Характерное для Грасса соединение несоединимого — это часть его творческой манеры. Может быть, именно потому самые «экстремальные» годы послевоенной истории связаны у него с именами людей, внешне столь далеких от политики, хотя, наверное, сыгравших в ней не последнюю роль — каждый по-своему, словами, мыслями, образами.
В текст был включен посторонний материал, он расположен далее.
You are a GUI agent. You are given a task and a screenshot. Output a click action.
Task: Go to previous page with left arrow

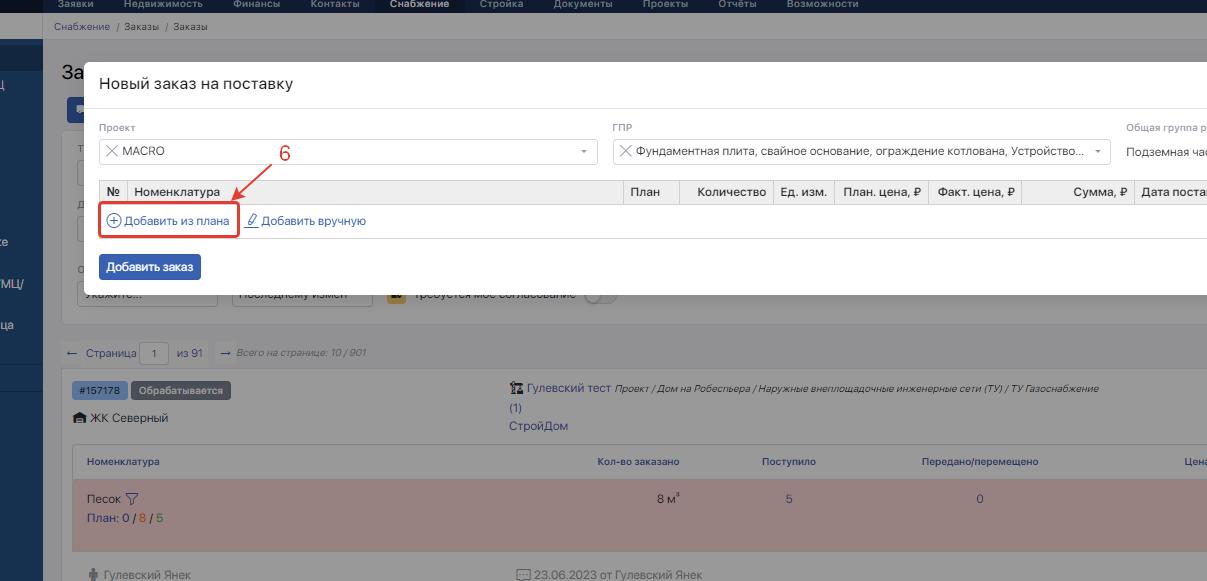[x=71, y=353]
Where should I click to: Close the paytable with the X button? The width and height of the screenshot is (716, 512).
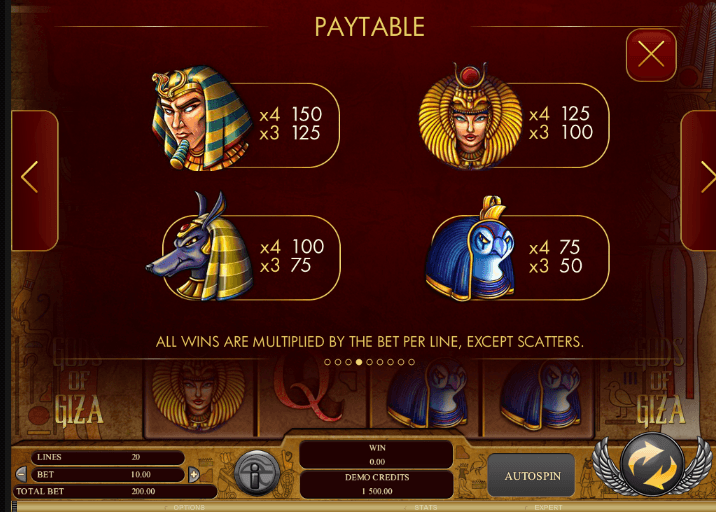[651, 55]
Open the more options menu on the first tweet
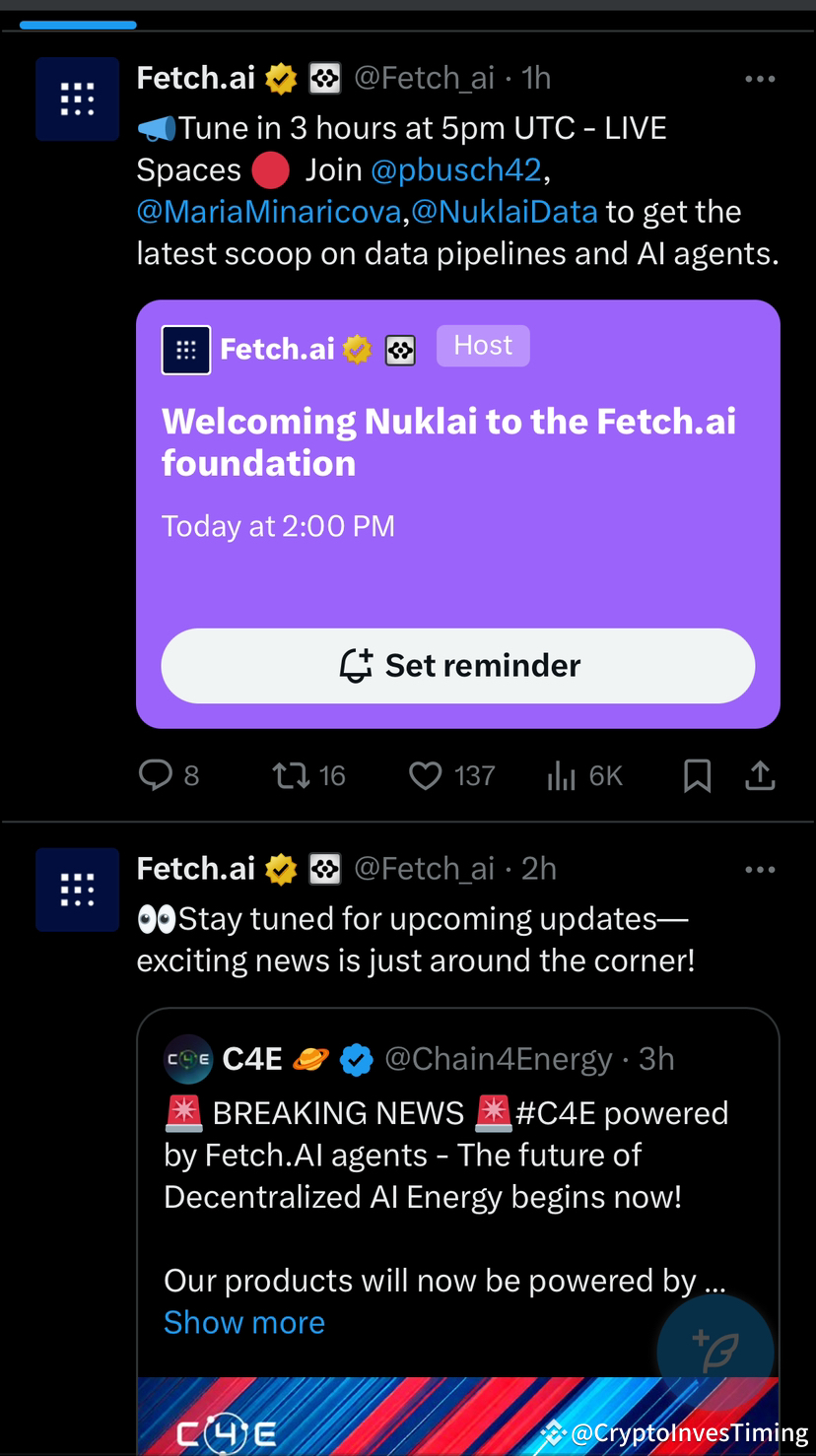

В воспоминаниях профессора переплетаются воедино самые разные события и фигуры тех «бурных лет» — помимо Пауля Целана и Мартина Хайдеггера с их воображаемой беседой в лесной хижине, это иранский шах, с демонстраций против которого в Западном Берлине началось, по существу, студенческое движение; убитый студент Онезорг и убивший его полицейский Куррас; Адорно и Хабермас, кумиры студенческой молодежи той поры; здесь же конец «Освенцимских процессов» и вступление в Чехословакию «ограниченного контингента» из социалистических стран во главе с СССР.

Будущий профессор с его юношеским радикализмом так и не стал реальным участником студенческих волнений, о чем он и размышляет на фоне упомянутых событий и имен — то ли с удовлетворением, то ли с огорчением. Во всяком случае, его задевает, что одна пытливая студентка явно разочарована в своем руководителе семинара.

И уж если продолжить писательско-поэтическую линию, прочерченную в книге, стоит обратиться к новелле, соотнесенной с 1956 годом, когда, как уже упоминалось, почти одновременно в разных частях разделенного города Берлина скончались два корифея немецкой литературы XX века — Готфрид Бенн и Бертольт Брехт. Брехту было всего 58 лет, Бенну — 70. Не будем, хотя бы даже бегло, рассуждать о их творчестве: каждый заслуживает как минимум монографии, об обоих таких монографий в избытке, и не только в Германии. Интересно то, что в новелле Грасса, где повествователем является некий студент, изучающий германистику, происходит — возможно, тоже воображаемая, как и в случае с Целаном и Хайдеггером, — встреча двух почтенных мэтров у могилы Клейста «в уединенном местечке с видом на Ванзее».

Вполне допустимо, что они, как утверждает студент, втайне договорились о встрече, и не исключено, что с помощью посредниц — своих жен. Случайным был «студентик на заднем плане», который с любопытством и не без восхищения наблюдал эту встречу и даже слышал, о чем говорят его великие современники.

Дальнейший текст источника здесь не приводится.